DIRECTION
Please find every line in the data below that contains the string "request", treating case as significant, and copy each such line.

SUPPLIED RECORDS
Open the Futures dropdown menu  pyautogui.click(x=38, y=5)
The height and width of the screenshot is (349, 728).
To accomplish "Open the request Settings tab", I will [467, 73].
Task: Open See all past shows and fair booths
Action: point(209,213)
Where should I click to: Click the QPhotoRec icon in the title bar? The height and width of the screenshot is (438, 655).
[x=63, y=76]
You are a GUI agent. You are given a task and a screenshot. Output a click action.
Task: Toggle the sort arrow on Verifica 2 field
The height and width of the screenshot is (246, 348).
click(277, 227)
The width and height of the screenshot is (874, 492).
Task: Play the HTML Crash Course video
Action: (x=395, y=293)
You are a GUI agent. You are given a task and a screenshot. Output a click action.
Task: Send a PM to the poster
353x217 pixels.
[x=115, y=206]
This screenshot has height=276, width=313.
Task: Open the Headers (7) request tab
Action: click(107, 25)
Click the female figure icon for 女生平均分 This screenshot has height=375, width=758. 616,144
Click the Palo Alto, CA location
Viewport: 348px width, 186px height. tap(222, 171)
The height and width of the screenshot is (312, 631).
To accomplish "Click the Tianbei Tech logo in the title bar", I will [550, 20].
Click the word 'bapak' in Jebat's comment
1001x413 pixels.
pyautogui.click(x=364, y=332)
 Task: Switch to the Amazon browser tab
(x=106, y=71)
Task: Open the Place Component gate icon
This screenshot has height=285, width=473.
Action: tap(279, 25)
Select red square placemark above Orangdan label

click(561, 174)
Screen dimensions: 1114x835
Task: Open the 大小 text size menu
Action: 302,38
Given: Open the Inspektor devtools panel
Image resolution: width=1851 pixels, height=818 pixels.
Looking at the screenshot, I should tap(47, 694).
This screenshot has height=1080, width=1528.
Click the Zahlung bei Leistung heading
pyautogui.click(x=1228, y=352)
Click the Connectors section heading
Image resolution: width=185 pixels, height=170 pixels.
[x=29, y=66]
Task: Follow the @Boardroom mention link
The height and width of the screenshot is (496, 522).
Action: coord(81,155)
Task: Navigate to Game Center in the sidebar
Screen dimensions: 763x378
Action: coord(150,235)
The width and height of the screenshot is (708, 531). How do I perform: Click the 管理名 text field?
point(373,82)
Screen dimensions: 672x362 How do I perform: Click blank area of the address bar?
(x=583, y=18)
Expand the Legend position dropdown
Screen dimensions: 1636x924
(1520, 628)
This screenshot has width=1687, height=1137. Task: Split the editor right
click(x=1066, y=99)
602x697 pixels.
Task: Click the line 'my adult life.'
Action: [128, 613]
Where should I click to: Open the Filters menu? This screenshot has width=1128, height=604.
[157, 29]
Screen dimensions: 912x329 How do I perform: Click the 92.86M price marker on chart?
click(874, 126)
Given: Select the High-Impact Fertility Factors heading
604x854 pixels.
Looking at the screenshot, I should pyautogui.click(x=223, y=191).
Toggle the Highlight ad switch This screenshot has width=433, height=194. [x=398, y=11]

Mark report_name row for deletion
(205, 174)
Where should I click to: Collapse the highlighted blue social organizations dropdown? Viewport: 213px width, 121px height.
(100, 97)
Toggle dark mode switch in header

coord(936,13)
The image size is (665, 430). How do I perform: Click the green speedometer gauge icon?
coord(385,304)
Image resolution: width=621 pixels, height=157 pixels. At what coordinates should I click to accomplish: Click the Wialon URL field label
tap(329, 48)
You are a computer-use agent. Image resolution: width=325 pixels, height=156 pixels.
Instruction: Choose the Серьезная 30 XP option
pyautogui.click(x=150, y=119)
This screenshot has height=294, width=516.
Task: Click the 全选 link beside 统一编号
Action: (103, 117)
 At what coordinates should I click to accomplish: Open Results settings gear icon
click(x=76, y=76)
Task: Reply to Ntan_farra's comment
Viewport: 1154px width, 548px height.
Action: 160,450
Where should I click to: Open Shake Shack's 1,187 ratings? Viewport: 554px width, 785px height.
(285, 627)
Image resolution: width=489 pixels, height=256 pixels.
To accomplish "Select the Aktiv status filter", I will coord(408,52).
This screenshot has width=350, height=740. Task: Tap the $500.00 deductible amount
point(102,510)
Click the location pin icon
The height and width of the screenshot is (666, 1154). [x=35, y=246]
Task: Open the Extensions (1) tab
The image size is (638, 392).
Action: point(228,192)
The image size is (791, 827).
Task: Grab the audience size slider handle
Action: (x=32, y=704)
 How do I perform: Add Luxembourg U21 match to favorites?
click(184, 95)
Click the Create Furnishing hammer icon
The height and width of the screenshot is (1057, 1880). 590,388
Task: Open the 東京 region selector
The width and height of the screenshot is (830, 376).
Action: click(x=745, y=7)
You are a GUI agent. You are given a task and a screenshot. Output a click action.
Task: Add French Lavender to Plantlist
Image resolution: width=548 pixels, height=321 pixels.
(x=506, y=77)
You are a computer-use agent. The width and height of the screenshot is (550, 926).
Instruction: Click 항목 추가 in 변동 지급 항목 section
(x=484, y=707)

TASK SOLUTION
To accomplish "Open the request Settings tab", I will [467, 73].
Task: Open the Headers (7) request tab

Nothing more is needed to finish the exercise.